The Obama tech team used this downloadable campaign app to sync one’s smartphone with Facebook. It not only provided real-time info, but provided the campaign with lists of your friends and info on you. That along with specific polling data, i.e., 35-year- old single women in Miami-Dade—was fed into a single database.
This allowed two things. Based on the “Likes” from Facebook, the Obama team was able to target cable TV buys of favorite cable programs of their key target groups. Whereas the Romney team was buying the evening news and “60 Minutes,” Obama was buying a certain reality TV show enjoyed by the residents of particular community. And, in some cases, on local cable, at a fraction of the cost of what the Romney campaign was spending.
The President’s campaign managers still bought the conventional media, but they managed to have ads on TV programs that the Romneyites had never considered. And, the old truism stands: An attack unanswered is an attack proven.

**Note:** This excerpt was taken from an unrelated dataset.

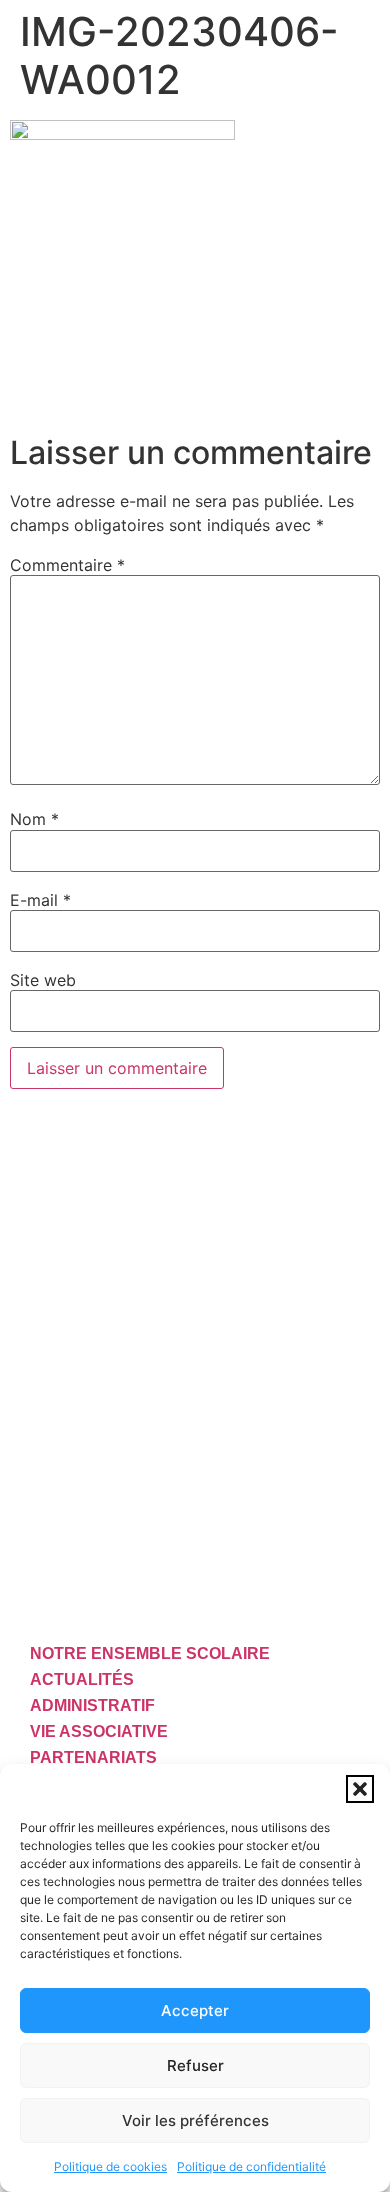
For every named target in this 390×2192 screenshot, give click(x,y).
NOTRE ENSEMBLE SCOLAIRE (150, 1653)
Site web (43, 980)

Obama got more bang for his buck, in other words. But, that was not the extraordinary development here. If you had downloaded the app, as millions did, the campaign database would choose five of your Facebook friends that were identified as swing voters, and ask you to message them on Facebook. The campaign ask YOU to ask your friends to vote for Obama.
Imagine the power of that request, coming to a swing voter from a friend.
The campaign would also ask you to telephone or email them personally—and would provide the email for you to send. The subject line had been polled and tested, based on age, income, and other demos. All you had to do is push a button. Getting an email and Facebook message from a friend made the person more likely to vote, and for the candidate requested.
People will do a favor for a friend, when they will ignore the messages from campaigns. The Obama campaign was careful to limit the request to just five, finding people would not do more, and five guaranteed at least—an average—of one vote added to the President’s total. (The figure came from repeating surveys and polls as to the maximum number an average supporter will contact on his own, very scientifically based.)
Facebook’s potential provided the ultimate in microtargeting. In other words, regardless of demography or social ideological vision, Obama swung Virginia and Florida—at least—through the use of technology. And, likely it played a major role in Ohio and Wisconsin, though those states would have undoubtedly stayed in the President’s column regardless.
While small campaigns may not have the TV budget to buy random cable shows, time will tell how this model could be applied to races for council, State Representative, etc. And, whether it could it be done at an affordable cost? It is a budding business for someone of a social media background.